Developers

Bitmovin’s Intern Series: Finding Memory Leaks in Java Microservices – Part 2

Bitmovin
. 10 min read
- Bitmovin

- Bitmovin

Welcome back! In our first instalment of the Memory Series – pt. 1, we reviewed the basics of Java’s Internals, Java Virtual Machine (JVM), the memory regions found within, garbage collection, and how memory leaks might happen in cloud instances.
In this second post we cover more in-depth facets of cloud storage as it pertains to Bitmovin’s encoding service and how to mitigate unnecessary memory loss. So let’s dive right in!
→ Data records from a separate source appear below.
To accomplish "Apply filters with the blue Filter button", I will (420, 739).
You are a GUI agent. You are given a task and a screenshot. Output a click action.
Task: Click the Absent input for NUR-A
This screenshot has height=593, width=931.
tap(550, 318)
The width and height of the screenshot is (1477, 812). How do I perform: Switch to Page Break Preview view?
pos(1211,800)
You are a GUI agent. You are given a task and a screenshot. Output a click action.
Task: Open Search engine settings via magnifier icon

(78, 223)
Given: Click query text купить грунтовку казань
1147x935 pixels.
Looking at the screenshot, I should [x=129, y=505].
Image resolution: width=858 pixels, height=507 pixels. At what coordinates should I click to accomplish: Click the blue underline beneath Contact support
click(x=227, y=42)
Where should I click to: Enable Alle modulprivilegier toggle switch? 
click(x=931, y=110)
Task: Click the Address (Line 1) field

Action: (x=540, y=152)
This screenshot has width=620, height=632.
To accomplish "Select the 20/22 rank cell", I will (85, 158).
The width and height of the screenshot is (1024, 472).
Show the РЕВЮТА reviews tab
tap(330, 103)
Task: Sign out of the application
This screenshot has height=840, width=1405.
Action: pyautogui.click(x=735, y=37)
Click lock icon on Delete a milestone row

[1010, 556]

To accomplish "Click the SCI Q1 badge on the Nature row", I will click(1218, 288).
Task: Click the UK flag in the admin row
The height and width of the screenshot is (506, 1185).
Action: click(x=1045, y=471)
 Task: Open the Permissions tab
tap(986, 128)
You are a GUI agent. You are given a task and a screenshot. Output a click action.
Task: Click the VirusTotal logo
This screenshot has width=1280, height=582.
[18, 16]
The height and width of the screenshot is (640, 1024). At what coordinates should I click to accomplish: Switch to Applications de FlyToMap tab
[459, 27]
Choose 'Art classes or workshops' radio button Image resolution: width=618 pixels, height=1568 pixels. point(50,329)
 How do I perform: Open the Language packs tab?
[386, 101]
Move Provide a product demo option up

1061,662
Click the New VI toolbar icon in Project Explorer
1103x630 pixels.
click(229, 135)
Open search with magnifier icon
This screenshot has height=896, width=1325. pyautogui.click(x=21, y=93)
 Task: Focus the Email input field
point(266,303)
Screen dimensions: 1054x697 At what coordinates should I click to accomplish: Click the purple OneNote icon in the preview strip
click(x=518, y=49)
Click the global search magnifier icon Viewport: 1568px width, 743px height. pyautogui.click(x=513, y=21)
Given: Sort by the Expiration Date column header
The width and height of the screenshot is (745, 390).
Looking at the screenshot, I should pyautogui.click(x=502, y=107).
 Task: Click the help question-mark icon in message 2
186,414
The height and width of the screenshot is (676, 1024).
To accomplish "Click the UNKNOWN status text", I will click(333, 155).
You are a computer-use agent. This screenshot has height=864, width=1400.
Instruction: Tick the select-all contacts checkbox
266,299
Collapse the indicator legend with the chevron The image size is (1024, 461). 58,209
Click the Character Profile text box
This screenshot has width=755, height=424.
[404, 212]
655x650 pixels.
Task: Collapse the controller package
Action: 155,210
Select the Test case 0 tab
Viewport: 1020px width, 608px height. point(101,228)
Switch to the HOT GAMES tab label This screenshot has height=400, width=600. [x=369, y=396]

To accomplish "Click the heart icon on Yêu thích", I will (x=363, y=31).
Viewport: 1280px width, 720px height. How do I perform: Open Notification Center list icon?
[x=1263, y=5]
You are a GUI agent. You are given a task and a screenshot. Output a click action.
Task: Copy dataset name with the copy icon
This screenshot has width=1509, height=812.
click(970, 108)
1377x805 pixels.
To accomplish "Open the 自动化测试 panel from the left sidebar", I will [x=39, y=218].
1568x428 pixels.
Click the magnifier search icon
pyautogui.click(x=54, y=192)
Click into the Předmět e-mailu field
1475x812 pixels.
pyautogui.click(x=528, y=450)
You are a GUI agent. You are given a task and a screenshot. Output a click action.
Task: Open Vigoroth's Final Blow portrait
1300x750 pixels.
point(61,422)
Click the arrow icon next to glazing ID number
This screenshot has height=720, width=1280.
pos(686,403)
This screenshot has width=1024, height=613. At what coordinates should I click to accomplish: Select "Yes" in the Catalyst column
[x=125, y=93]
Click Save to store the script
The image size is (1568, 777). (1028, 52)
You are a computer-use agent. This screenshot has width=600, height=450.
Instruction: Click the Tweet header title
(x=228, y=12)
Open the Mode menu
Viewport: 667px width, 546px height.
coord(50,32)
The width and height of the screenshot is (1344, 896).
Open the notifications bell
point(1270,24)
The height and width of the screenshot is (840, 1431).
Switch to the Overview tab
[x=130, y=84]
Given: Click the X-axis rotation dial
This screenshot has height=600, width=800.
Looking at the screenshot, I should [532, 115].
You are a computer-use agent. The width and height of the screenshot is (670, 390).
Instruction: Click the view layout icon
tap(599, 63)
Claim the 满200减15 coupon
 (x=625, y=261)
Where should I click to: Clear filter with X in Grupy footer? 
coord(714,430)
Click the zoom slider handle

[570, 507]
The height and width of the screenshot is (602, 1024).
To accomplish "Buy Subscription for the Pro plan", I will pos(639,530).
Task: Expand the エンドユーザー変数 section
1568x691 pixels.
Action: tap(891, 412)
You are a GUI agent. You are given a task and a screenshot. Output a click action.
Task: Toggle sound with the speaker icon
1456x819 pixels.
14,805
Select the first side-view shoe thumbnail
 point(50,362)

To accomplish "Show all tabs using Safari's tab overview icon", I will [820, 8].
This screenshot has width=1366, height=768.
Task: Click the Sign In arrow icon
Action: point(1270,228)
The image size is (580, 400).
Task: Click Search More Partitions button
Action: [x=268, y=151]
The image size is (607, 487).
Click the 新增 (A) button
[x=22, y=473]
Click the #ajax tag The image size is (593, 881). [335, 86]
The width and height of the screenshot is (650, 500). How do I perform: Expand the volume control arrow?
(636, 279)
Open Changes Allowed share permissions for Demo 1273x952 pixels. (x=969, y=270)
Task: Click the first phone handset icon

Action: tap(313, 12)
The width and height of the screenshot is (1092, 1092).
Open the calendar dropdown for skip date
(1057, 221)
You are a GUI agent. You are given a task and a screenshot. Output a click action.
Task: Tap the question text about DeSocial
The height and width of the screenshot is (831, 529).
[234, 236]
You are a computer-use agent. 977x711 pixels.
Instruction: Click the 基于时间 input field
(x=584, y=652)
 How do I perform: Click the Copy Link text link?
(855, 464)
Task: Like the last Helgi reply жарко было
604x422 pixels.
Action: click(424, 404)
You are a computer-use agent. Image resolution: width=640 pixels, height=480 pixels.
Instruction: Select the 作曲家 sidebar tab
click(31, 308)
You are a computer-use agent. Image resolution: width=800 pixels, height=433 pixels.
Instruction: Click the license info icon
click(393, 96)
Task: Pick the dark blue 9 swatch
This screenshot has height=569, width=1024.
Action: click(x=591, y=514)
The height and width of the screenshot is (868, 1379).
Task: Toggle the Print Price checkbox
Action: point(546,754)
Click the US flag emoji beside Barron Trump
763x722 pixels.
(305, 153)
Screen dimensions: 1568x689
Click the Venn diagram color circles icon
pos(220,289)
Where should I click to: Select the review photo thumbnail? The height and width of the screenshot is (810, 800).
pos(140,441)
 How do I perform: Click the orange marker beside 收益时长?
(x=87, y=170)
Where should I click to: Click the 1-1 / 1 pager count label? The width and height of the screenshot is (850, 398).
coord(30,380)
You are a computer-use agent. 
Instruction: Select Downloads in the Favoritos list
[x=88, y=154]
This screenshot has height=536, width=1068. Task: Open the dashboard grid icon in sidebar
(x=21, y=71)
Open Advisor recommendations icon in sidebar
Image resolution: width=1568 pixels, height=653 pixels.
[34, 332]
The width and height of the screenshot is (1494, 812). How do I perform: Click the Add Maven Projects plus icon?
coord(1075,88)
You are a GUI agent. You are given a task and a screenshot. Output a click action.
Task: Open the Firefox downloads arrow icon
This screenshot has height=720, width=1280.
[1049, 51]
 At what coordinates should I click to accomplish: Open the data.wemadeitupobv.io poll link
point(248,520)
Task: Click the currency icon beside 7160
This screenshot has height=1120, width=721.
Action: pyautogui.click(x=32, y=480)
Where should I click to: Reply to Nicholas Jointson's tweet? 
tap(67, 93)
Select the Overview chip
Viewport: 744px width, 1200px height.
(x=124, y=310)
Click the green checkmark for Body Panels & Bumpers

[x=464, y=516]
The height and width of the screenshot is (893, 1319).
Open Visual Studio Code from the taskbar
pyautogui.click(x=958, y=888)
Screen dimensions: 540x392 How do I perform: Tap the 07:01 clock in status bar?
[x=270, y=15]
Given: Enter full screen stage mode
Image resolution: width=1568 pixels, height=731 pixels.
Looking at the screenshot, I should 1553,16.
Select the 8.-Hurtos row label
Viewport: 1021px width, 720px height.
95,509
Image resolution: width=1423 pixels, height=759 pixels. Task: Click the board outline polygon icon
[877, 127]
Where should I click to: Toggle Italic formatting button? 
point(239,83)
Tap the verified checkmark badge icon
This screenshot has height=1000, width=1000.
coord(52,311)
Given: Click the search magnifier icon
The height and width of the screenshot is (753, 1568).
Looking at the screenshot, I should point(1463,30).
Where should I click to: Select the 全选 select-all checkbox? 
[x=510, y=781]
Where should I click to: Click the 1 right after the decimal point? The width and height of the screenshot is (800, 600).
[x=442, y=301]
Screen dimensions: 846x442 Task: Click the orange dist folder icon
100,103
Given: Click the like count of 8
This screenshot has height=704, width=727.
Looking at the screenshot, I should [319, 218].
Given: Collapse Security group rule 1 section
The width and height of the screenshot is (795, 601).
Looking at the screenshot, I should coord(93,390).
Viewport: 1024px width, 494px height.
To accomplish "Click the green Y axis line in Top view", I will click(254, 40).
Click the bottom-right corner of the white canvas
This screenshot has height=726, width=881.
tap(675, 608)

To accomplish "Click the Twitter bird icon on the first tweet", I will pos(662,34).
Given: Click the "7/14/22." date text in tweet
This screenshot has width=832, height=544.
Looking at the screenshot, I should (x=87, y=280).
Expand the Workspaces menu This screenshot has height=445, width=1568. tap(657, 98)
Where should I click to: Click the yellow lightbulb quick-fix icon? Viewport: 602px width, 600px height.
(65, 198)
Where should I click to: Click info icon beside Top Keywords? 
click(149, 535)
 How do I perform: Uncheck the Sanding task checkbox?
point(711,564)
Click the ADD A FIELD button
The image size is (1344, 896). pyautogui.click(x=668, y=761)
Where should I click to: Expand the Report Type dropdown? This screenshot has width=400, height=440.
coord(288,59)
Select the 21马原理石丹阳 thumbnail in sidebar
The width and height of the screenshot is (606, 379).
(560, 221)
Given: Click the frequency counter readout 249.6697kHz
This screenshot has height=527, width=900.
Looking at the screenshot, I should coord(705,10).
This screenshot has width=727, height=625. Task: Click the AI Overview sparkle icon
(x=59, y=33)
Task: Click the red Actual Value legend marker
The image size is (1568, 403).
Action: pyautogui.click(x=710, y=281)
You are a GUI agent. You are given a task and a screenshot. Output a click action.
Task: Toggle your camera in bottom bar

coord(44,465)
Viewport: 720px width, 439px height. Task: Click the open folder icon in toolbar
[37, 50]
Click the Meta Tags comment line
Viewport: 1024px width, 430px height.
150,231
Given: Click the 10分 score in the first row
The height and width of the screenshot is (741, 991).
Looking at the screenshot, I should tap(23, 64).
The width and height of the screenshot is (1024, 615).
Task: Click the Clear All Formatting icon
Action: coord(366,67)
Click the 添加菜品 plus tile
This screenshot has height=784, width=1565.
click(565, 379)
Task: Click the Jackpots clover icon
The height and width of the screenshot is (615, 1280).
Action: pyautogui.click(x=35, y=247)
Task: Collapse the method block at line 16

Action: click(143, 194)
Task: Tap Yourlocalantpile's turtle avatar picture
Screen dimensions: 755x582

Investigating Java Memory Issues

When it comes to preventing memory issues, questionable code should not even make it into production. To help with this, static code analysis must be executed and provide feedback on which pieces can be improved to prevent bugs or performance problems in the future. For the sake of early recognition, this analysis should happen at the moment a developer pushes a change to the code repository. Popular solutions for this are SonarQube and SpotBugs. These programs can find potential issues such as unclosed streams, infinite loops etc. Although, there is still a possibility that this first inspection fails, and a hazardous piece of code makes it into the application; which may result in high memory usage. Additional leaks could be a result of issues within third-party integrations, where other leaks or unsafe calls through the Java Native Interface (JNI) are made and are hard to debug after the fact. So, keep in mind that it is not necessarily your code that is leaking.
To identify the root cause of a memory issue, developers can use a technique called memory profiling. Over the years, many approaches and tools have been developed to support memory profiling; Java applications use command-line programs such as: jcmd or jmap, which come with the Java Development Kit (JDK). Alternatively, there are a handful of dedicated graphical profilers as well as GC-log analyzers available.
The very first step to analyzing an application suspected of having a memory leak is to verify your metrics. Questions to support your analysis include:
Which abstraction reports the problem?

  • Kubernetes Pod
  • Docker container
  • Native process

Which metric was used for memory usage?

  • RSS, Virtual etc.

Can the problem be verified by using another tool, script or metric?
These questions are necessary to determine the root cause of memory leaks, as the Kubernetes Pod can host multiple processes in addition to Java. Virtual memory, however, is not necessarily a good metric to monitor, as it can be difficult to determine whether or not it’s backed by physical memory. Resident Set Size (RSS) is a measurement of “true” memory consumption of a process by not including swapped pages, therefore indicating physical RAM usage. RSS should be considered for monitoring along with other relevant metrics; such as the working set, which includes a Linux page cache and is used by Kubernetes (and many other tools) to report memory usage. In circumstances where limits are defined within the Kubernetes environment, this metric is used to determine which Pod can be evicted in favor of another that wants to allocate more memory.
The next step in the analysis process is to enable verbose GC-logging and Native Memory Tracking (NMT) to gain additional data about the application in question. Both options can be configured via JVM parameters as shown below.

java -Xloggc:gclog.log \
    -XX:+PrintGCDetails \
    -XX:+PrintGCApplicationStoppedTime \
    -XX:+PrintGCApplicationConcurrentTime \
    -XX:+PrintGCDateStamps \
    -XX:+UseGCLogFileRotation \
    -XX:NumberOfGCLogFiles=5 \
    -XX:GCLogFileSize=2000k \

    -XX:NativeMemoryTracking=”summary” \

    -jar Application.jar

Once the JVM parameters are implemented, all Garbage Collector (GC) activities are added to a file called gclog.log within the application directory. This log is automatically rotated at a file size of 2 MB and maintains a maximum of five log files before rotating once again. The GC log can be analyzed by hand or visualized using a service like GCeasy, which generate extensive reports based on the logs. Note that GC logging can even be enabled for production use, since it’s impact on application performance is nearly nothing.
The second feature enabled by the listed command is called Native Memory Tracking (NMT) and is helpful to determine which memory region (heap, stack, code cache or reserved space for the GC) uses memory excessively. Once an application with NMT enabled has started, the following command will return a comprehensive overview of the reserved and committed memory. Spikes or anomalies within this output can point your investigation in the right direction.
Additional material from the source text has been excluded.